CHINA / National

Hu pledges to rein in economic boom
(Agencies)
Updated: 2006-07-24 21:42

President Hu Jintao called Monday for more efforts to control sizzling economic growth and spread the benefits of China's boom to the poor, state media reported.

Hu's public appeal reflected mounting official urgency about the twin challenges of managing China's surging growth and assuaging public anger at a growing gap between rich and poor.


A Chinese customer shows off a handfull of hundred-yuan notes at a local bank in Beijing, May 2006. China will not make another one-off appreciation of its currency, a government spokesman has said following the release of data showing the strongest economic growth in around a decade. [AFP]

The president called for faster capitalist-style reforms and more effective economic controls at a meeting of Communist Party leaders and prominent figures outside the party, the official Xinhua News Agency and state television said.

In keeping with those concerns, the leadership announced that its annual Central Committee meeting will take place in October and focus on spreading wealth to the millions left behind by reforms that have enriched an urban elite.

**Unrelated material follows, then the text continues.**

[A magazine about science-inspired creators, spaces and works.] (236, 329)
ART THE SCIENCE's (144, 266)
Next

The government must "control the scale of investment" in the second half of this year, Hu said, after economic growth soared to 11.3 percent in the second quarter, its highest rate in a decade.

Hu didn't mention any new initiatives. The government has already tightened lending rules for banks and barred building of villas and other luxury projects outright. Despite that, the number of new construction projects soared by 22.2 percent in the first half. Economists expect Beijing to raise interest rates for a second time this year.

Xinhua said the party meeting in October will focus on building a "harmonious country" - a reference to official efforts to ease tensions over China's growing wealth gap between regions and social classes.

Hu called for officials to "resolve issues that seriously concern the people and the masses," such as improving access to schools and doctors, the reports said.

The government faces rising public frustration in areas throughout the country over the loss of farmland to real estate development.